Easy-to-use graphical user interface

Models and states to predict simulated patient responses

Automated help system

Automated debriefing and scoring

Automated case record

Case library

Learning management system compatibility

Screen-based simulators must be developed around a simulation “engine” that governs how the simulated patient responds to the operator’s interventions during the case. The engine consists of mathematical models of pharmacology as well as cardiovascular and respiratory physiology. The pharmacokinetic model predicts blood and tissue levels as well as elimination for any drug administered to the simulated patient. The pharmacodynamic model predicts the effects of any drug on heart rate, cardiac contractility, vascular resistance, baroreceptor response, respiratory drive, and other physiologic parameters. The cardiovascular model predicts changes in cardiac output and blood pressure in response to these effects, and the respiratory model predicts subsequent alterations in gas exchange which are reflected in the simulated patient’s blood gas. Thus, the individual models interact with one another to emulate and portray complex human pathophysiology. What appears to the operator as a dynamic yet coherent case scenario is actually modeled using a finite number of states. The case author designs a set of states, each of which describes the physiologic condition of the patient at various points as the simulation unfolds. Each state moves to the next if a set of predetermined transition conditions are met. The physiologic status of the simulated patient, as represented in the simulator as vital sign changes, laboratory values, and other cues, is constantly updated by the combination of model predictions and transitions between states. Discussion of how a finite state machine interacts dynamically with mathematical models to depict a realistic clinical scenario is available in Schwid and O’Donnell’s 1992 description of a malignant hyperthermia simulator [10].

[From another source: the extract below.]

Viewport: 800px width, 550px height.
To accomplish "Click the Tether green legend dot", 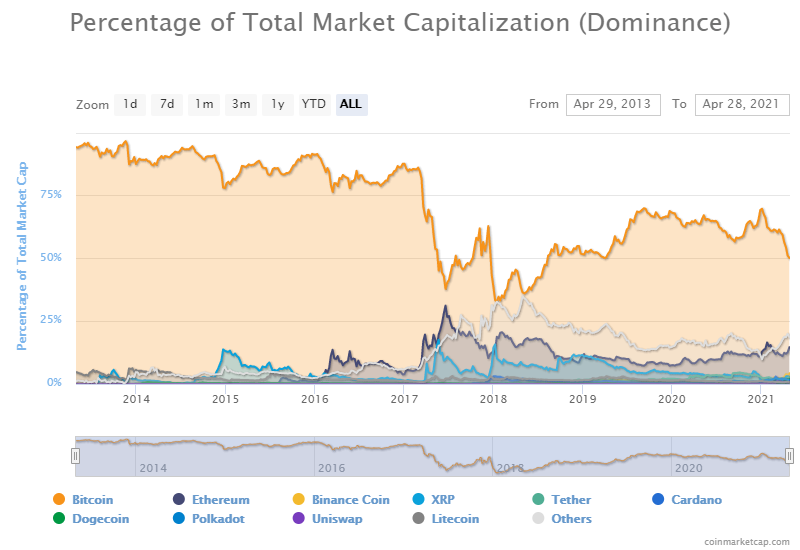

Screen-based simulators should also contain a series of embedded feedback devices to provide guidance to the trainee as he or she navigates the case scenario. These include an automated help system which provides real-time information about drug dosing and mechanism of action, as well as on-demand suggestions for the trainee about what he or she should do next for the patient [11]. In addition, these simulators should contain an automated debriefing system that captures all of the management decisions that were made during the case [12]. This system recognizes when the operator has met all the learning objectives for the scenario and issues feedback that the simulation has ended. However, if the patient does not survive in the scenario, the debriefing system issues feedback suggesting the operator practice the case again. In either situation, when the scenario is over, the debriefing system provides a time-stamped record of decisions the operator made while managing the case. In addition, the case record produces a complete log of the user’s management decisions and patient responses [13]. It also indicates where the user gained or lost points during the scenario and issues a score for overall performance.

Ideally, the simulator software package would include a set of pre-written, ready-to-use case scenarios, or a case library [14, 15]. Each simulation case scenario in the library is represented by a data file that is read and interpreted by the simulator program. There are many possible formats for the data file including simple text or XML (extended markup language) [16, 17]. It is desirable for case authors to share their case scenarios with one another in order to facilitate development of a large library of content. At this time, there is no single standard case format, but the Association of American Medical Colleges supports a web-based, accessible format at its medical education content repository, MedEdPORTAL (https://​www.​mededportal.​org/​). See, for example, a case scenario for anaphylaxis which comes complete with learning objectives and debriefing messages [18].

In recent years, many health-care organizations have adopted ways to centralize and automate the administration of training modules to their clinician workforce. These “learning management systems” (LMS) are software applications capable of importing and managing a variety of e-learning materials, provided the learning modules comply with the system’s specifications for sharable content (e.g., Sharable Content Object Reference Model or “SCORM”). LMS compatibility is rapidly becoming a desirable attribute for screen-based simulators, as they progress from operating as installed applications on individual computer terminals to applications that can operate within web browsers. Integrating screen-based simulation into a learning management system gives administrators the ability to chart health-care professionals’ progress through a diverse library of training cases. As standardized scoring rubrics for screen-based simulations are developed and validated, learning management systems will also be able to securely track specific competencies, as assessed using screen-based simulation rather than traditional multiple-choice testing.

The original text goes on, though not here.